American artist (1951–2010)

Vance A. Larson (June 15, 1951 – February 14, 2010) was an abstract expressionist painter and portrait painter. A prolific artist, during his career Larson painted over 10,000 original works of art and won over 30 Best of Show awards in major art shows from Dallas to Beverly Hills. Larson's paintings are displayed in collections throughout the world.

==Early career==
Larson attended Paier School of Art, and then the
Minneapolis College of Art and Design. In 1976, under the pen name Eric Van Larson, he was chosen by LeRoy Neiman as one of the nation's top 20 retrospective artists for the permanent collection gallery of the Minnesota Museum of Art, Metamorphose 1. He then went back to using his given name, Vance A. Larson. Throughout the 1970s Larson painted hard-edged oil abstract expressionist works. His best known paintings from this period include "The Lifestar" and "Blue Note."
During this early period, however, Larson made his living primarily drawing charcoal and pastel portraits, first in Minnesota, then in the French Quarter of New Orleans where he painted portraits on Jackson Square. In 1979 he moved to Old Towne, Alexandria, where he painted portraits and abstracts. Noteworthy among his portraits from that period is the 1980 pastel of the highly decorated Iwo Jima veteran, Major General Fred E. Haynes Jr., USMC, (who at the time was married to Larson's twin sister, Valerie), now among the permanent collection of the National Museum of the Marine Corps.

==California Period==
In 1980 Larson moved to Southern California, and there began painting solely with pastels because he preferred their pigment purity. With pastels he painted with soft yet vivid colors, in styles including hard-edge expressionist works, florals, cloud-like abstracts, and angelic representations. With these works he was able to achieve his dream of giving up portraiture and making a living solely from his creative works. In this new style his intent was to portray different qualities of emotion in a dreamlike state. Well-known works from this period include “Catch Your Dreams Like Thunder” and “Running As Free As The Wind.”

==Arizona Period==
Larson's spirituality and deep respect for Native Americans influenced his decision, in 1995, to move to Cave Creek, Arizona. While continuing with pastels, there he developed a style of unique cave and spirit paintings and ancient hunt scenes. Of the more well-known works from this period include his best-selling “Kokopelli Gold.”

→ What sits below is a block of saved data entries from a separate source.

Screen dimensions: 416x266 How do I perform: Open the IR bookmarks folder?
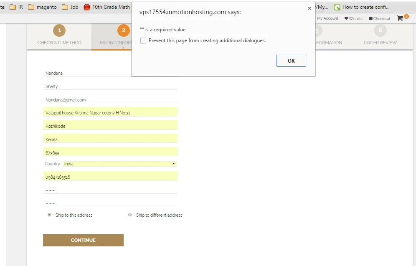click(x=16, y=7)
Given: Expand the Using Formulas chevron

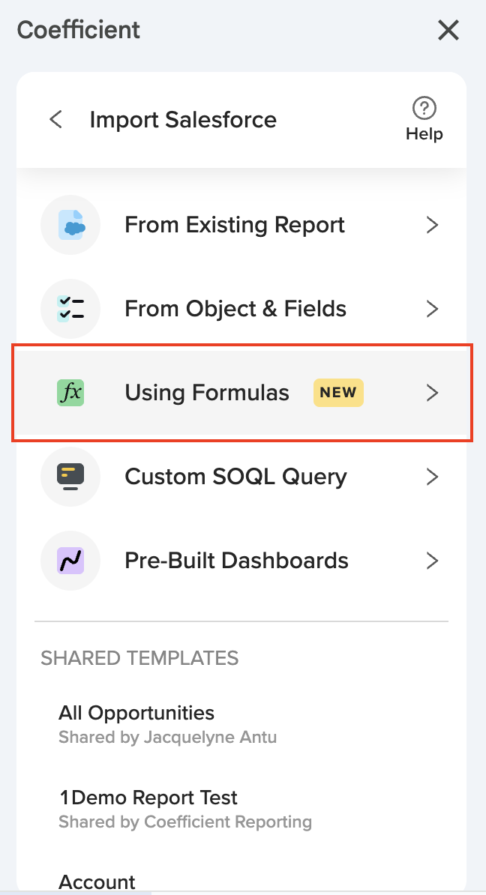Looking at the screenshot, I should coord(432,393).
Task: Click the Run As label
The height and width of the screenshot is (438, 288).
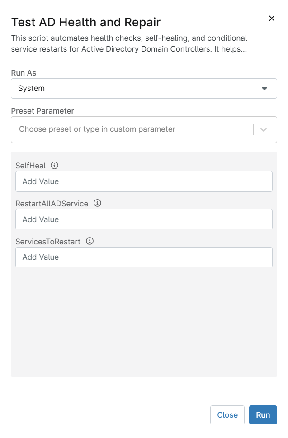Action: point(24,73)
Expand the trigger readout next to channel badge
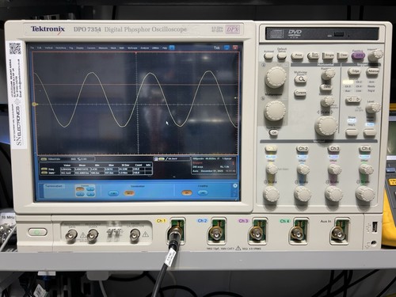396x297 pixels. coord(172,159)
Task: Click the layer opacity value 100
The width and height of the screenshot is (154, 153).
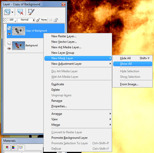Action: coord(12,20)
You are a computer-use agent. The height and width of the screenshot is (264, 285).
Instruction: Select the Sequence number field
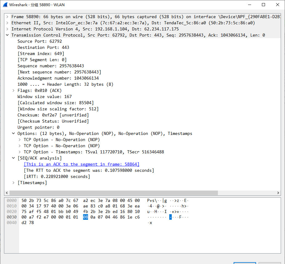(50, 66)
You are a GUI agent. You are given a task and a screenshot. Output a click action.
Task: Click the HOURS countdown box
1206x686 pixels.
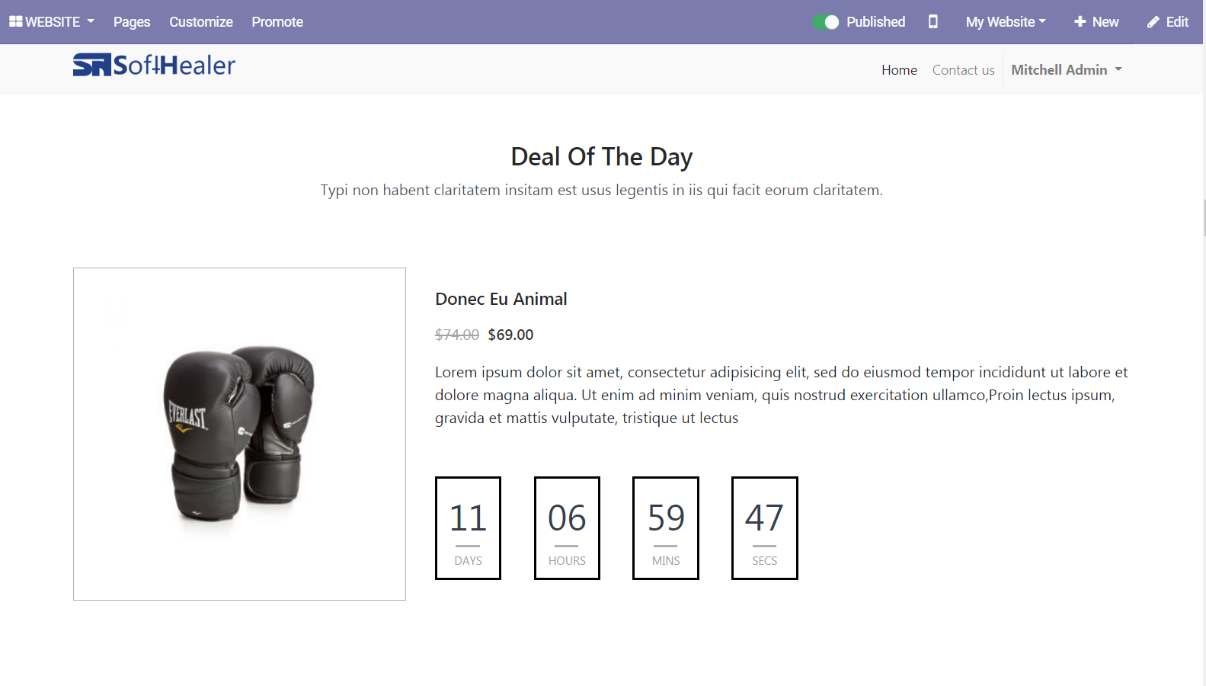567,528
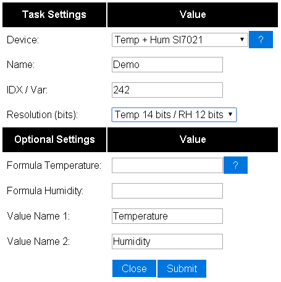Focus the Value Name 1 field
The image size is (281, 282).
point(167,216)

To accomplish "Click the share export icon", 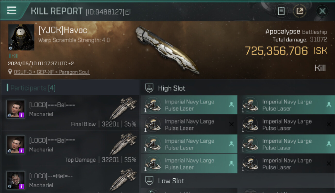I will point(299,11).
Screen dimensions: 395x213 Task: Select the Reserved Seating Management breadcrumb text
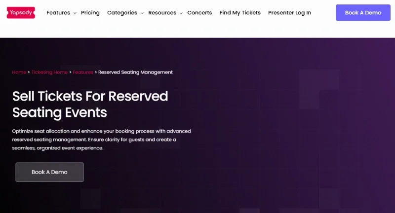coord(135,72)
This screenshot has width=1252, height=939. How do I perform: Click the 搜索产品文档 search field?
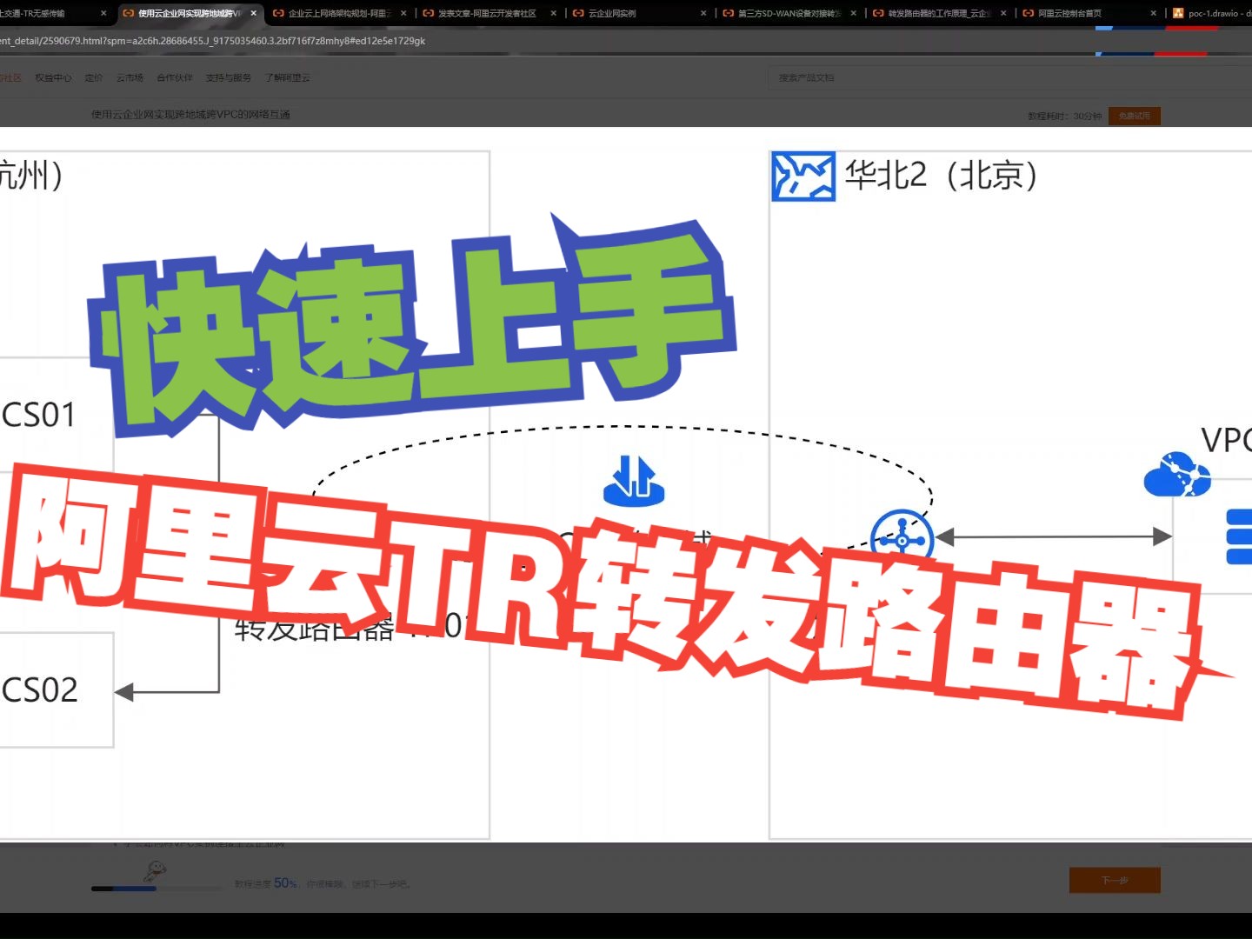click(x=869, y=77)
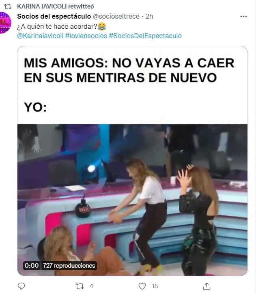258x294 pixels.
Task: Click the @socioseltrece handle
Action: (116, 17)
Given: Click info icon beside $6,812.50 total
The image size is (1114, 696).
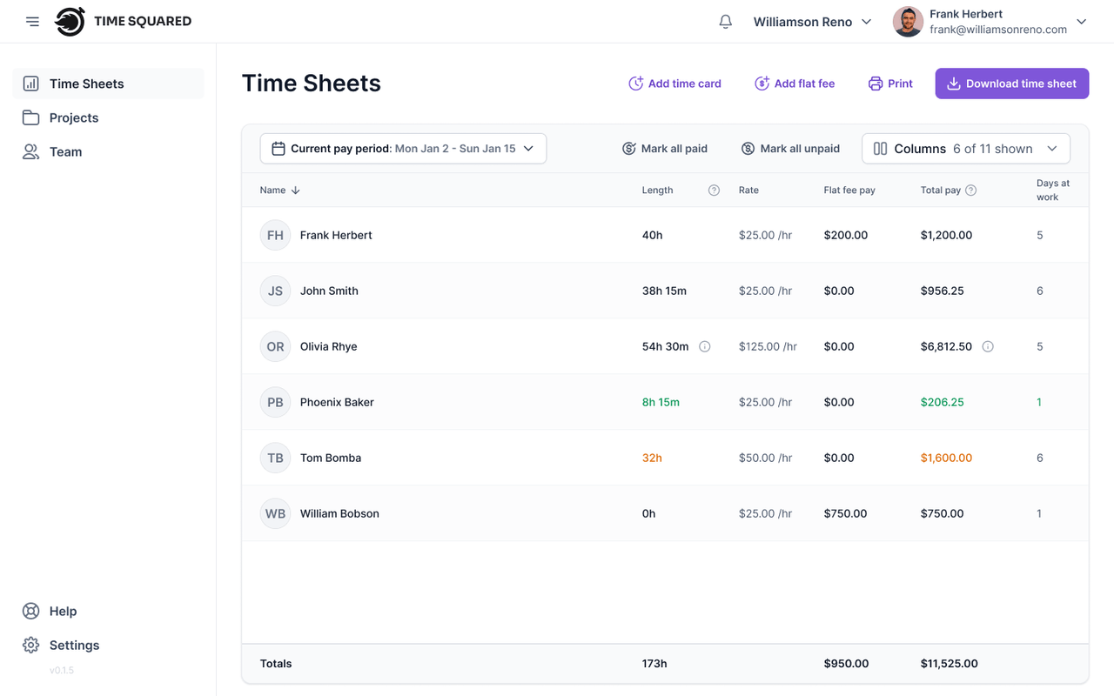Looking at the screenshot, I should [x=988, y=346].
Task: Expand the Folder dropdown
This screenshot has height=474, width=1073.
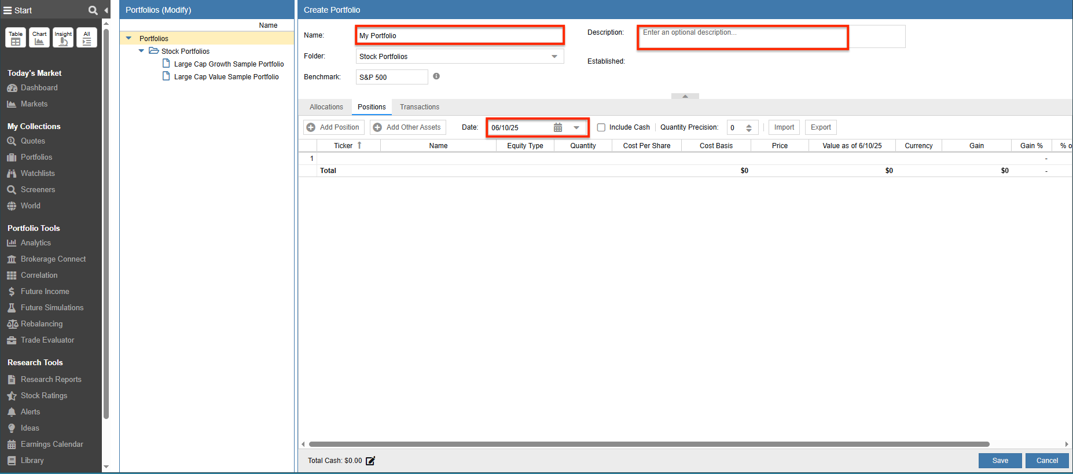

Later, Larson switched to using mainly oil paint once he was diagnosed with cancer, which he attributed to breathing excess pastel dust and an early life as a smoker. While living in Arizona he was presented, by Chief Wolf and The Shadows, with the highly coveted Eagle Feather, legalized by the eagle feather law only through ceremony. Larson died of cancer in his home in Cave Creek on February 14, 2010.

==Faith and Family==
Larson's parents were from Scandinavian Lutheran families, but in the early 1960s they moved to Concord, MA and embraced the Unitarian faith. This broad-minded intellectual approach contributed greatly to Larson's creative development. While living in New Orleans in 1979, Larson produced a daughter, artist Athena Diane Samuel, with Cynthia Samuel, also a Unitarian. In 1988 while living in Southern California, Larson married Leslie Ladd, from a Sephardic Jewish family, and that union produced a daughter, artist and architect Dana Flora Ladd. Larson later moved to Arizona and embraced the Native American faith.

==Media credits==
Cover of French Quarter Catalog c. 1978
Cover of ARTnews,
Decor;
Valley Magazine
Pioneer Press,
Los Angeles Times,
Holistic Health Journal.
Illume—Journal of Universal Ideas
Doctor Goldbunny cover artist

==Awards==
Best of Show, Conejo Valley Art Museum "Art Walk," 1995
Best of Show, Beverly Hills Affaire in the Gardens, 1999.